A tale considerazione
è da aggiungersi che Tizio sollecitando i funzionari ministeriali affinché
provvedessero al finanziamento del Consorzio, non esercitava alcuna funzione
connessa al suo ruolo di consigliere politico del Ministro ma coglieva l’occasione
per avvicinare i funzionari a ciò preposti.
Parimenti,
alcun rilievo assume nel caso di interesse la qualifica di componente della
Commissione parlamentare Bilancio e Finanze poiché non vi è stata alcuna
strumentalizzazione della funzione.
Il denaro
percepito da Tizio non è quindi servito per retribuire il compimento di un atto
contrario ai doveri di ufficio bensì a compensare la mediazione svolta dall’indagato
verso i funzionari ministeriali su cui aveva influenza.
Orbene, si
deve tener conto della legge n. 190/2012 ha introdotto all’art. 346 bis c.p.

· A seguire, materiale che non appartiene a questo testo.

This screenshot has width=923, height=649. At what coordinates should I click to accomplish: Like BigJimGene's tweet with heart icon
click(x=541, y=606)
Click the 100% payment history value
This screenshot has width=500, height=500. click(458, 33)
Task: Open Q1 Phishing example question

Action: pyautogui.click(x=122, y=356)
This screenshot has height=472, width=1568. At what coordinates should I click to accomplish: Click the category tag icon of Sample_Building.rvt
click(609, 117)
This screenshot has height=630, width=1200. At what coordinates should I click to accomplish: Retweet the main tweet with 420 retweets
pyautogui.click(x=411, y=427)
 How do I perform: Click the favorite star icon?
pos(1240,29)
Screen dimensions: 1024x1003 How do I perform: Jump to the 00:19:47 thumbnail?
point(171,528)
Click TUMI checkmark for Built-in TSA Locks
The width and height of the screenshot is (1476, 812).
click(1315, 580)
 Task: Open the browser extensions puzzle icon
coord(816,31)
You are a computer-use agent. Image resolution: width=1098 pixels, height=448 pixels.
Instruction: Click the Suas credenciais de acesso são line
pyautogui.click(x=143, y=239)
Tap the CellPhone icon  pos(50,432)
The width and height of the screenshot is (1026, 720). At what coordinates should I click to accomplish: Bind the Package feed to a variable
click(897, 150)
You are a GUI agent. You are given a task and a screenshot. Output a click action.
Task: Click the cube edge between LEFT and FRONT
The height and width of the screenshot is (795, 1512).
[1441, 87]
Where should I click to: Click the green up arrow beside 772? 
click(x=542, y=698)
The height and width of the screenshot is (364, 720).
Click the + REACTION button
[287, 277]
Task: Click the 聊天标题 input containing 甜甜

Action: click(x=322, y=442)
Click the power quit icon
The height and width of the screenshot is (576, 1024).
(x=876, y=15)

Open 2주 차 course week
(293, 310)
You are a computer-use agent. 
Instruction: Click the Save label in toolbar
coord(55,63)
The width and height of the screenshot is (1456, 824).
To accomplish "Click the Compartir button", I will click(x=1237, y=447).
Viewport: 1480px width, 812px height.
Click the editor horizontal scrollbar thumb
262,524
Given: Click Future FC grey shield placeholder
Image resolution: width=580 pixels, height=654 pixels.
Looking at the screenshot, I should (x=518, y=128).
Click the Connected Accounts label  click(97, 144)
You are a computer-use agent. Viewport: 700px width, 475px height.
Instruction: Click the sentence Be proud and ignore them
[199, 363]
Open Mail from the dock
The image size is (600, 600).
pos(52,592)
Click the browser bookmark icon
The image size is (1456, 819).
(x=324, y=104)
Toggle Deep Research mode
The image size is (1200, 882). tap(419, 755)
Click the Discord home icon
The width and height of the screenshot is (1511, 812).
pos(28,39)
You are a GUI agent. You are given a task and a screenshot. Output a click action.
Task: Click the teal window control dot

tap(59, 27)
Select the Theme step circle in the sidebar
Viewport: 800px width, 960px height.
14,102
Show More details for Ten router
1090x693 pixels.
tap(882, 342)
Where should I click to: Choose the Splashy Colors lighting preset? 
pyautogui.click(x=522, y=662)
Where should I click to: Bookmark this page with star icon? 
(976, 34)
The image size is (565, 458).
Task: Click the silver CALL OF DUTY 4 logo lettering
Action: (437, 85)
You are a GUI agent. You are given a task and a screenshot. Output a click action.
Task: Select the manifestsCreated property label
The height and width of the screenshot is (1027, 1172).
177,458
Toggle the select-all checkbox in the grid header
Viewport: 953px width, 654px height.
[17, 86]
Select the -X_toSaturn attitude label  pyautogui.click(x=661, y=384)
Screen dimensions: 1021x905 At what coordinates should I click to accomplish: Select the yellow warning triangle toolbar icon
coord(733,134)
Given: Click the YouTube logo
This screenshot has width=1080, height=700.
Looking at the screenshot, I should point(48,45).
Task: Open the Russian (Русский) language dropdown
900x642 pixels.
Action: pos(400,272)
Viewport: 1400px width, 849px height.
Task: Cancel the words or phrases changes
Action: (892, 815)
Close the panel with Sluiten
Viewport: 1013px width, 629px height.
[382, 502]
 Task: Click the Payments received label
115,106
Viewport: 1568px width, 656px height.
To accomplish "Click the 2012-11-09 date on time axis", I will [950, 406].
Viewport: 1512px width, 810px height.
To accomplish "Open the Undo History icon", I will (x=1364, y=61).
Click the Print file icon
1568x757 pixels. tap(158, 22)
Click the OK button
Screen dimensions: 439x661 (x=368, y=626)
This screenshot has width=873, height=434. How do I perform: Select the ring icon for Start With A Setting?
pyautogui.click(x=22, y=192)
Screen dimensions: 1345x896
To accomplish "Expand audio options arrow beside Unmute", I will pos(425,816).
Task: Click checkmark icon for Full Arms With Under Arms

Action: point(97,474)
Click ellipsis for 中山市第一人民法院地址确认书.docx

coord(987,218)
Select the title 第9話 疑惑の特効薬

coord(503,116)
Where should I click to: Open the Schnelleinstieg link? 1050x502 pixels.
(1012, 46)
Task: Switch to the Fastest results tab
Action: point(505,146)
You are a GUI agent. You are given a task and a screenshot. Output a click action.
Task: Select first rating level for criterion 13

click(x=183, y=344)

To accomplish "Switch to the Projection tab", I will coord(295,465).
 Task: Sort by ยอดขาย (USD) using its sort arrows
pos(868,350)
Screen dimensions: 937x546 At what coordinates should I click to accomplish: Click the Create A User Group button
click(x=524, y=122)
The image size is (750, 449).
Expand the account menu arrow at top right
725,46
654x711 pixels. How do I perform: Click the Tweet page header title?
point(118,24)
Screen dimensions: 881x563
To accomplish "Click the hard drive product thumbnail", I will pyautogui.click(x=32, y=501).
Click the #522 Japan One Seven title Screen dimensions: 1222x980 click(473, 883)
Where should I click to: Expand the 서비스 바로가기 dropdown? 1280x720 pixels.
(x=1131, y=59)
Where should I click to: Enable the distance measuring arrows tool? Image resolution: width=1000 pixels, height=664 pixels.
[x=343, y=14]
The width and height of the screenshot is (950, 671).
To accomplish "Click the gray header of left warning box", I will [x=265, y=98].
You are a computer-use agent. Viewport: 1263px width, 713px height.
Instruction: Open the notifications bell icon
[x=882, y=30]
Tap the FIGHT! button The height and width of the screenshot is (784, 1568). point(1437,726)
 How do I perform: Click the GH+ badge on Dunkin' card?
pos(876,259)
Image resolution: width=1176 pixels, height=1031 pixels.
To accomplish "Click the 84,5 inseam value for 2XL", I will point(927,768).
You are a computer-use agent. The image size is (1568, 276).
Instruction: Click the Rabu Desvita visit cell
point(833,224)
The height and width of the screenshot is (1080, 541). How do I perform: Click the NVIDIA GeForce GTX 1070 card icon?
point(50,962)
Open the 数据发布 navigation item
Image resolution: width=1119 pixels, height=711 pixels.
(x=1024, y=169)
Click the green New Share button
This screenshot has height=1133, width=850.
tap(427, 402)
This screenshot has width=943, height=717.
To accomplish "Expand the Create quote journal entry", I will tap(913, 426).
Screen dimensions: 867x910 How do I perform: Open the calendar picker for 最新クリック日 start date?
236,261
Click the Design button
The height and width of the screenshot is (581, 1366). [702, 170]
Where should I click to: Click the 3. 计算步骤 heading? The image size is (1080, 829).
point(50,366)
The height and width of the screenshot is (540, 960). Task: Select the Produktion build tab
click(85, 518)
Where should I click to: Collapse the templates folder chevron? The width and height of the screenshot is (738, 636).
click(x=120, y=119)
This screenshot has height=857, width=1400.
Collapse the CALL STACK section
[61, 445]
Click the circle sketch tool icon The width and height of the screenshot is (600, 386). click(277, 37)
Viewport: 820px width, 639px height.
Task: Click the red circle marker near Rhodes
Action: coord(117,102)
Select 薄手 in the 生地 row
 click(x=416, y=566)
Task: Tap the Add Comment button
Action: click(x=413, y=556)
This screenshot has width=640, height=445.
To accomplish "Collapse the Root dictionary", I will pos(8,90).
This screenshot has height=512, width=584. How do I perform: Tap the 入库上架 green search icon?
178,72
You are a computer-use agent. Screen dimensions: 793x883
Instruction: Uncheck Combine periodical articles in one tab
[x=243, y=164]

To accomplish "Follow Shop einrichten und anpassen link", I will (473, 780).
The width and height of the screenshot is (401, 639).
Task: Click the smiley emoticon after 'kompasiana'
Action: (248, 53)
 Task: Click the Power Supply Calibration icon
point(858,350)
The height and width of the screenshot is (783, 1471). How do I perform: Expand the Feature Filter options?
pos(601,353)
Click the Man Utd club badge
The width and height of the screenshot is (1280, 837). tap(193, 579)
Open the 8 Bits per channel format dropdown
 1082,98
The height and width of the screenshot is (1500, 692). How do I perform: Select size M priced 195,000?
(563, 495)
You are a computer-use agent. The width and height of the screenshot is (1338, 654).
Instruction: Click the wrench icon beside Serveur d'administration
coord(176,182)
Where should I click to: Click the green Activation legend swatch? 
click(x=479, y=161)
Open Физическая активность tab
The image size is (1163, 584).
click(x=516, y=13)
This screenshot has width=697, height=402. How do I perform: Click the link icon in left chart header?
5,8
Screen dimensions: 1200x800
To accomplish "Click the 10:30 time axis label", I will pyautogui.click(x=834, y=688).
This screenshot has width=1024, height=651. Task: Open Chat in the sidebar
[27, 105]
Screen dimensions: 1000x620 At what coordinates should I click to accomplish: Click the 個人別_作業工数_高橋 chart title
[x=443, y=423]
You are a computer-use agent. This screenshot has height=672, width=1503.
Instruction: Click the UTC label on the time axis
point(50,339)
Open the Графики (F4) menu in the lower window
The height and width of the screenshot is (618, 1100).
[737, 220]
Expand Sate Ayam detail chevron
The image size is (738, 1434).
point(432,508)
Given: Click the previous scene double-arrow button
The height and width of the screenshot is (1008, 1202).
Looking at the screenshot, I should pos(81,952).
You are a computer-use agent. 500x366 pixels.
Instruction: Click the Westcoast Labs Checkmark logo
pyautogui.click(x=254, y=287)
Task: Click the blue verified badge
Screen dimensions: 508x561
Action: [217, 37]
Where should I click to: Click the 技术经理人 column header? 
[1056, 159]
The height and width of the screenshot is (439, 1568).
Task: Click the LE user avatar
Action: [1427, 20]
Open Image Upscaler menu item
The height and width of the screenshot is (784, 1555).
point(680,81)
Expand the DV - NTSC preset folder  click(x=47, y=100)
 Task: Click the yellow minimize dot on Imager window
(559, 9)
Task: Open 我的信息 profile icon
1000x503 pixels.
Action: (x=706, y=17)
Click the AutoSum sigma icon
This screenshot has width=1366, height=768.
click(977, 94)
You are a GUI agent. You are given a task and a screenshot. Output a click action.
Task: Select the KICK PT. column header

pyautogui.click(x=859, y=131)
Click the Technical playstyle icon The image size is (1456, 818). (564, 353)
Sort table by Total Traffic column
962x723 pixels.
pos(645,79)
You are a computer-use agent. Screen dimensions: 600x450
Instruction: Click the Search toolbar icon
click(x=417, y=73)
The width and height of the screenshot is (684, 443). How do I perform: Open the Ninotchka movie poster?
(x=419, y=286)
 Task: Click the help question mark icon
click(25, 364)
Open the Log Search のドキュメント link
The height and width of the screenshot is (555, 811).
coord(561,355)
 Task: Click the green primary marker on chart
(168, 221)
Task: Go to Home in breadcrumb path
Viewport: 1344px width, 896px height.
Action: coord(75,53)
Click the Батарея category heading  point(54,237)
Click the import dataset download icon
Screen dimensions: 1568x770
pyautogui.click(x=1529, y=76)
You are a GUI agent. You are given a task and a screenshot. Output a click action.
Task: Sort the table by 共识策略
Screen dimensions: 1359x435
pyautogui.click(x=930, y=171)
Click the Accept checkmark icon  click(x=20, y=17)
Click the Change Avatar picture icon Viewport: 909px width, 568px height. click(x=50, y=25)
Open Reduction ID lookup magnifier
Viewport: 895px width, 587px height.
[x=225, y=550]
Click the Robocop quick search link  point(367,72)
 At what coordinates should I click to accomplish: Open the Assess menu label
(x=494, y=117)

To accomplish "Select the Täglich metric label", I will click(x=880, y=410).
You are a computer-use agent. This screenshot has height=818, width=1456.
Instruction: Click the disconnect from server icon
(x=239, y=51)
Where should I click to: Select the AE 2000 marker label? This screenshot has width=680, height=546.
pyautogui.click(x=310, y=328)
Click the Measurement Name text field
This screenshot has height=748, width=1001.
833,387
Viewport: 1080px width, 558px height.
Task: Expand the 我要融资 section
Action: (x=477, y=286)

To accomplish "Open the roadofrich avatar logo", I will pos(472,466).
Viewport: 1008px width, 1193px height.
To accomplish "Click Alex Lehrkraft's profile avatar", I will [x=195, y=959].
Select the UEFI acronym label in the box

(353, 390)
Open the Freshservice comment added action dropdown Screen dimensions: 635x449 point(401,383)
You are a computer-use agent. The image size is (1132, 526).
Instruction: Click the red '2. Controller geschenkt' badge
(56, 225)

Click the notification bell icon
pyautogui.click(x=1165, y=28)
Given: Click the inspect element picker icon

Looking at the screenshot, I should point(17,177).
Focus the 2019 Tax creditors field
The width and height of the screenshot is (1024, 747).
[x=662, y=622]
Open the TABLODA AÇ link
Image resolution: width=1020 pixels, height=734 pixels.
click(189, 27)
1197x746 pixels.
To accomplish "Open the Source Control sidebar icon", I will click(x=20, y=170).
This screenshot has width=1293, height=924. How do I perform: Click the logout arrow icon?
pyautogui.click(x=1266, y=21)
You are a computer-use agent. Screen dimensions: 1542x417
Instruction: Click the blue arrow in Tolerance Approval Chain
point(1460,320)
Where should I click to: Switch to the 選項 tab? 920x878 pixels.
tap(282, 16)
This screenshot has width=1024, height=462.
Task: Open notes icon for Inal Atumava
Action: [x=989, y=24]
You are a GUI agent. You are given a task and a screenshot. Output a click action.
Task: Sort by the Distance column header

il delitto di traffico di influenze illecite che individua il presupposto del
reato nello sfruttamento delle relazioni esistenti con il pubblico
ufficiale.
I fatti
commessi prima dell’entrata in vigore della legge 190/2012 che ricadevano
pacificamente nel novero dell’art. 346 c.p. (millantato credito) devono ora ascriversi
nella fattispecie di cui al 346 bis c.p.
che, comminando una pena inferiore, ha realizzato una successione di leggi penali ex
art. 2 comma IV c.p.
L’art. 346 bis c.p., prevedendo una reclusione da 1
a 3 anni impedisce, in caso di affermazione della penale responsabilità, l’applicazione
di qualsiasi misura coercitiva ai sensi dell’art. 280 c.p.p.
Pertanto,
attesa la riqualificazione del fatto nel reato previsto dall’art. 346 bis comma I c.p. la Corte ha disposto l’immediata
liberazione di Tizio non essendo consentita la detenzione cautelare.